Palme d'Or -- Uncle Boonmee Who can Recall His Past Lives
Grand Prize (runner-up) -- Of Gods And Men
Jury Prize (third place) -- A Screaming Man
Best Director -- Mathieu Amalric for Tournee
Best Actor (tie) -- Javier Bardem for Biutiful and Elio Germano for A Nostra Vita
Best Actress -- Juliette Binoche for Certified Copy
Best Screenplay -- Lee Chang-dong for Poetry
Camera d'Or (best first film) -- Leap Year
Un Certain Regard -- HaHaHa
Directors' Fortnight -- Lily Sometimes
Critics' Week -- Armadillo
Queer Palm -- Gregg Araki's Kaboom

THE FILMS OF THE FESTIVAL -- out of four stars

Another Year *** 1/2
Hai Shang Chuan Qi/I Wish I Knew *** 1/2
Carlos *** 1/2
Blue Valentine (debuted at Sundance) *** 1/2
Inside Job *** 1/2
Biutiful ***
Somos Lo Que Hay/We Are What We Are ***
Kaboom ***
Ha'meshotet/The Wanderer ***
Un Poison Violent/Love Like Poison ***
Benda Bilili ***
Lung Boonmee Raluek Chat/Uncle Boonmee Who Can Recall His Past Lives ** 1/2
Les Amours Imaginaires/Heartbeats ** 1/2
La Nostra Vita ** 1/2
Des Hommes Et Des Dieux/Of Gods And Men ** 1/2
Armadillo ** 1/2
Poetry ** 1/2
Boxing Gym ** 1/2
Stones In Exile ** 1/2
Route Irish ** 1/2
Hors La Loi/Outside The Law ** 1/2
Copie Conforme/Certified Copy **
Robin Hood **
Fair Game **
You Will Meet A Tall Dark Stranger **
La Princesse De Montpensier **
Schastye Moe/My Joy **
HaHaHa **
Belle Epine **
The Tree **
Un Homme Qui Crie/A Screaming Man **
Aurora * 1/2 (but very good lead performance)
Tamara Drewe * 1/2
Wall Street: Money Never Sleeps * 1/2
Countdown To Zero * 1/2
Szelid Teremtes: A Frankenstein Terv/Tender Son: A Frankenstein Tale * 1/2
The Housemaid * (but what a bat-crazy ending)
Tournee *
Outrage *
Burnt By The Sun 2: The Exodus *
La Casa Muda *

41 films in all

BOOKS I READ DURING CANNES AND TO PREPARE FOR THE FEST

Fair Game by Valerie Plame Wilson **
The Big Short by Michael Lewis ***
Appaloosa by Robert B. Parker ***
A Savage War Of Peace: Algeria 1954-1962 by Alastair Horne *** 1/2
Tamara Drewe by Posy Simmonds **
The Princess Of Cleves by Madame DeLafayette *** 1/2
Fool's Gold by Gillian Tett *** 1/2
The Cistercian World: Monastic Writings of the Twelfth Century edited by Pauline Matarasso

WORST INTERVIEW OF THE FEST

Mike Leigh, both at his press conference (where he refused to take a question from a Times of London reporter who had panned him in the past and done a profile that perhaps Leigh felt was unprofessional) and especially for the Hollywood Reporter.

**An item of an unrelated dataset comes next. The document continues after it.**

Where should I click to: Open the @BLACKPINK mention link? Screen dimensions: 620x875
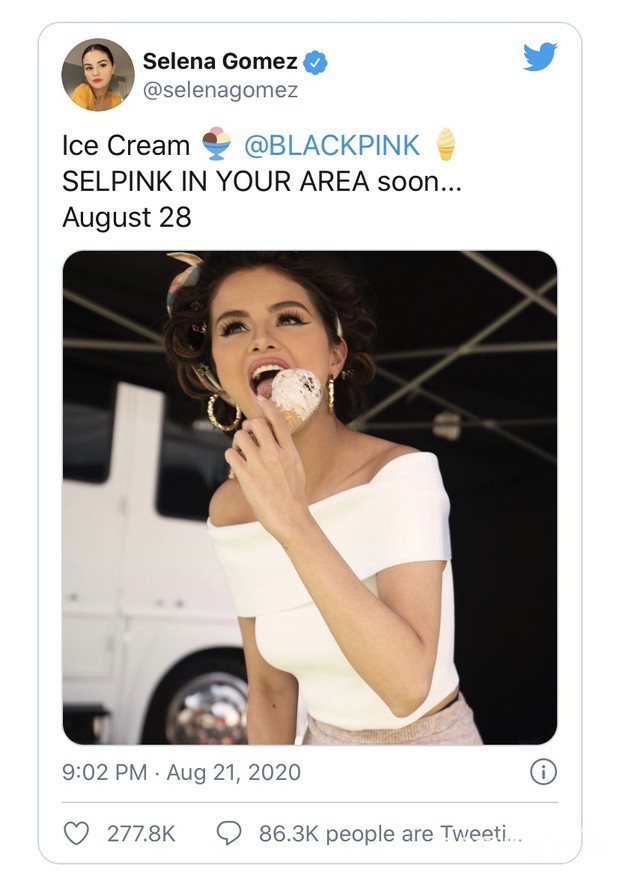332,146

Q: Can you tell me about Another Year? (his film in Competition which hadn't screened yet and the promotion of which was the purpose of the interview)
A: No, absolutely not.

Another question, about the admittedly tiny increase in the tiny UK lottery funding of film up to 10 million pounds and whether that was good prompted Leigh to say, "That's another stupid question" or some such thing. Frankly, his gruffness and no-b.s. meter makes me want to interview him all the more. It would be a challenge and a pleasure.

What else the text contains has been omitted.